Bizarre 'The Last of Us' theory suggests a zombie apocalypse could be around the corner
The Last of Us official trailer
HBO

After the 2011 film Contagion sparked eerie comparisons to the coronavirus pandemic, it seems the HBO adaptation of the smash hit PlayStation game series The Last of Us is the next piece of media to have us worrying about the real-life threat of viruses, fungi and bacteria.

Released in 2013, the zombie apocalypse video game sees players move around as smuggler Joel, who’s tasked with safely escorting a young girl named Ellie across what’s left of America to a rebel group known as The Fireflies. Of course, there’s also the added threat of zombies, infected with a mutated form of the Cordyceps fungus.

But hey, at least that fungus is entirely fictitious and doesn’t exist in reality, right? Right?

Unfortunately not.
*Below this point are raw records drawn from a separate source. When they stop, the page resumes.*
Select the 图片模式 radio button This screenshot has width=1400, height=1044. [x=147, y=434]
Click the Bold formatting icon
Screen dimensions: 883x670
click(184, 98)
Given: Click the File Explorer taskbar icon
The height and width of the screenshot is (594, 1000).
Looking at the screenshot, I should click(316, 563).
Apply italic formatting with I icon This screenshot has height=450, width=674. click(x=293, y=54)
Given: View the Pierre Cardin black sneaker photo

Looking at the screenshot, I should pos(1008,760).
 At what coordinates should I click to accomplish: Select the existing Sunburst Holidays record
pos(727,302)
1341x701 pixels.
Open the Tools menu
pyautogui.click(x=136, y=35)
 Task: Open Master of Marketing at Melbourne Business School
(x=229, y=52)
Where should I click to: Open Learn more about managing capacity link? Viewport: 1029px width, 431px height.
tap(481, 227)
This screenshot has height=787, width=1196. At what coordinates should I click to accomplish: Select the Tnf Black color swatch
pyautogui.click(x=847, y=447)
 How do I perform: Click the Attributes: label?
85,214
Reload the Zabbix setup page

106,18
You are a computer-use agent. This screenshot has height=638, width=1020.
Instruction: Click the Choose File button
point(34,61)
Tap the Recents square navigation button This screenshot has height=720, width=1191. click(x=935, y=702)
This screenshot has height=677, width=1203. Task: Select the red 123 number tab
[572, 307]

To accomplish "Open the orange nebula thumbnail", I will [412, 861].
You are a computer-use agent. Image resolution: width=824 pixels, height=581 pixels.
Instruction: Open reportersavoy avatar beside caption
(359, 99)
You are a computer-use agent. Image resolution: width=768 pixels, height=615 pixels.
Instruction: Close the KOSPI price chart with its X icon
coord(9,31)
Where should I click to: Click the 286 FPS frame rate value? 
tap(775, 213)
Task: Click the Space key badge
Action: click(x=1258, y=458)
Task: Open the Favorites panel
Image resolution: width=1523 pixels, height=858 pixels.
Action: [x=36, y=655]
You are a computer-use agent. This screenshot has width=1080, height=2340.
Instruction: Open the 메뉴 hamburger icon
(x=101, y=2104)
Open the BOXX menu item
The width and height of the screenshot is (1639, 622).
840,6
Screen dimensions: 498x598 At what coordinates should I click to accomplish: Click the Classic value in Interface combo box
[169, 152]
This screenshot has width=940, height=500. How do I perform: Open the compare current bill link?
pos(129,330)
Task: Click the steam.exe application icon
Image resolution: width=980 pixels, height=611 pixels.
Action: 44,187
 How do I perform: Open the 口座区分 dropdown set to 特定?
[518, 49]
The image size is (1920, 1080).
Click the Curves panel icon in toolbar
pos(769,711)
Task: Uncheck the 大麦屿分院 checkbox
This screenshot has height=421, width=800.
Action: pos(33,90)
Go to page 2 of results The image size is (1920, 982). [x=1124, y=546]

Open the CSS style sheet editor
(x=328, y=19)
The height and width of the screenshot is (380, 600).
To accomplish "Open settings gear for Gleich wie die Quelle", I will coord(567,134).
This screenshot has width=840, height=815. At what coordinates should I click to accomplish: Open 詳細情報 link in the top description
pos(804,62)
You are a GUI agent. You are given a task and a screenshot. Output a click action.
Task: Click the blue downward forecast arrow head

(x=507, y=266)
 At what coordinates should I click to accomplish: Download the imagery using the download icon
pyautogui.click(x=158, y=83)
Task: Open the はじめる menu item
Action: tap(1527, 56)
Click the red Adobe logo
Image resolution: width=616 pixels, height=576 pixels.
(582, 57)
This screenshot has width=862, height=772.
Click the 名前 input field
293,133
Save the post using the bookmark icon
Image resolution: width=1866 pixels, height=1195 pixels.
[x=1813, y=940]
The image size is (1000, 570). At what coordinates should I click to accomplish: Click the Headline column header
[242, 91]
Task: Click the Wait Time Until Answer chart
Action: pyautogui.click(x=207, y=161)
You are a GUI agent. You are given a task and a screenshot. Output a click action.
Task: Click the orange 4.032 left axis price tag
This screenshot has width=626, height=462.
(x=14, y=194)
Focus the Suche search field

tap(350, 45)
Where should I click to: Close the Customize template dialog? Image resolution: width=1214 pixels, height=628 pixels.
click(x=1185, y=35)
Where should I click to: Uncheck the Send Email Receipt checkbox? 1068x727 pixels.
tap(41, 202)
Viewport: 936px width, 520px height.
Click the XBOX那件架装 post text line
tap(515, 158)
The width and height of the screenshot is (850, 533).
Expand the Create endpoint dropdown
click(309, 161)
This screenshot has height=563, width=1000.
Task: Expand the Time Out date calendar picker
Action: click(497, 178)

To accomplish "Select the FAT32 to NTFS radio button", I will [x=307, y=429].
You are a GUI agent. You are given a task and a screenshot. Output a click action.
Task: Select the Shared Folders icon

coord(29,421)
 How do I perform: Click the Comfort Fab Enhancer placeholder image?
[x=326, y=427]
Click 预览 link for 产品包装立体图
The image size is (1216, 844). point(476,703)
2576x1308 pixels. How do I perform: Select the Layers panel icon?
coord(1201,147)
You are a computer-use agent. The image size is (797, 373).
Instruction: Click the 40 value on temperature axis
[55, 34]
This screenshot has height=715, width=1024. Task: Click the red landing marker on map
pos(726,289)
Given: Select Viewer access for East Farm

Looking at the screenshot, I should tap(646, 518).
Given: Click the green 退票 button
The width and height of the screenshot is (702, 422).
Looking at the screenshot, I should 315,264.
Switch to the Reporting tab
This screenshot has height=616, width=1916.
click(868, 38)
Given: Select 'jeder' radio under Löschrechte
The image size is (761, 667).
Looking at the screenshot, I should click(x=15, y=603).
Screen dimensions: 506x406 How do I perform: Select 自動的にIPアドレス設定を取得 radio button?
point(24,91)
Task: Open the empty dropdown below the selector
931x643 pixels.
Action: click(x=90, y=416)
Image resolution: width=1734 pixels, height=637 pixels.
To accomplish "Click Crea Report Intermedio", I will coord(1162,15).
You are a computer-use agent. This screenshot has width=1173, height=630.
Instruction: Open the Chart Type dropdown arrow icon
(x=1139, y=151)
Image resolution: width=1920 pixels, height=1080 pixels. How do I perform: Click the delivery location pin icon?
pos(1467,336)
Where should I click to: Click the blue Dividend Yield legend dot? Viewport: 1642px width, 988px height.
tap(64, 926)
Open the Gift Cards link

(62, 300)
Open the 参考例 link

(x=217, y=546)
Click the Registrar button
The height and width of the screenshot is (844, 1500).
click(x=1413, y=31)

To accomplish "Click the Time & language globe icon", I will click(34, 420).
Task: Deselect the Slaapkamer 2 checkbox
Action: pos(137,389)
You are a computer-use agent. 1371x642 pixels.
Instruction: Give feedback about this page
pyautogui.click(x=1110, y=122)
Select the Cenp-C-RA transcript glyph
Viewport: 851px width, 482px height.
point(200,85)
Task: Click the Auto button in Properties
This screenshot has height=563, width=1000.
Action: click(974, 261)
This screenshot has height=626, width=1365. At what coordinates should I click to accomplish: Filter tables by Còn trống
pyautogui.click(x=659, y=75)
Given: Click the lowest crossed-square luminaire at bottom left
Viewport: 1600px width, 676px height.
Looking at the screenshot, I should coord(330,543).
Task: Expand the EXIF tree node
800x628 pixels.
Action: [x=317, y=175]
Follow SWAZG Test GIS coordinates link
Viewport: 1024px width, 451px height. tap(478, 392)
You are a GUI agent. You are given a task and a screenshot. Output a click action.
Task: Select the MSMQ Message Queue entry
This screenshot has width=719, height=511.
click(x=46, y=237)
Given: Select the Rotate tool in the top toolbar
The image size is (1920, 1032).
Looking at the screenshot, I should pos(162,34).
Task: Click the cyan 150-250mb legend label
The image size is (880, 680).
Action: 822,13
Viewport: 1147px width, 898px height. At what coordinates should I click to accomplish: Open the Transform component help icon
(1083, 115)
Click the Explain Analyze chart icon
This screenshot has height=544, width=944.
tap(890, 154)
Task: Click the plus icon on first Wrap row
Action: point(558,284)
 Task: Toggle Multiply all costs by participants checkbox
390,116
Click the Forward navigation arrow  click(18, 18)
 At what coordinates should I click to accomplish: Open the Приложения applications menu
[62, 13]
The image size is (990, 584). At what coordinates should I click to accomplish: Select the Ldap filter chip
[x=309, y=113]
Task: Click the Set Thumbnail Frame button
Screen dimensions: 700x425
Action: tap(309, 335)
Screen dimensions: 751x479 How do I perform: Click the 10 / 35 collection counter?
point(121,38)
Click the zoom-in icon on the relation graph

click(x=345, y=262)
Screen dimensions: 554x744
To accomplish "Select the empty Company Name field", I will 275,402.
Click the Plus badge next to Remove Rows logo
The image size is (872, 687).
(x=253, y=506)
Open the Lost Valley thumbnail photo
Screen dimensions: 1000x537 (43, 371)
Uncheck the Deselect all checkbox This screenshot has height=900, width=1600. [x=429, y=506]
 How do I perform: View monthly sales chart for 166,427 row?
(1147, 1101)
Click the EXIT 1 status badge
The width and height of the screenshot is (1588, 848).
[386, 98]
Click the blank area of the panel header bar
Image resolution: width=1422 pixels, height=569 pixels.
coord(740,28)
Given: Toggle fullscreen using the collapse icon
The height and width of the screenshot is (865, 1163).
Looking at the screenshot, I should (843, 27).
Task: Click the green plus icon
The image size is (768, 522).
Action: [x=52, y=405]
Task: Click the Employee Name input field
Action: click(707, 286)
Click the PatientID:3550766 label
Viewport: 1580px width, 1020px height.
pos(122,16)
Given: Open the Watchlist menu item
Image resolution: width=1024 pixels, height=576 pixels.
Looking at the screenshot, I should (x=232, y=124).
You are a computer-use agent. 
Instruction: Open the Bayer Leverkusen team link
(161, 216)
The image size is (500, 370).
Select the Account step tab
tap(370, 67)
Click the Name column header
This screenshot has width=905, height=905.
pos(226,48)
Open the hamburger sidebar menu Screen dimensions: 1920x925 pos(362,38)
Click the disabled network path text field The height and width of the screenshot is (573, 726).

The orphiocordyceps unilateralis is a real pathogenic fungus known as the zombie ant fungus, as it infects the insects and hijacks their brain, forcing them to seek out a warmer climate before making the ant bite into a leaf vein and slowly die.

Eventually, it will then burst out a stem from the ant’s head, where it is able to release new spores and infect even more ants and so on, and so on…

The first episode of the HBO series, which aired on Sunday, opens with an epidemiologist on a TV show warning of the risk this fungi could transfer to humans.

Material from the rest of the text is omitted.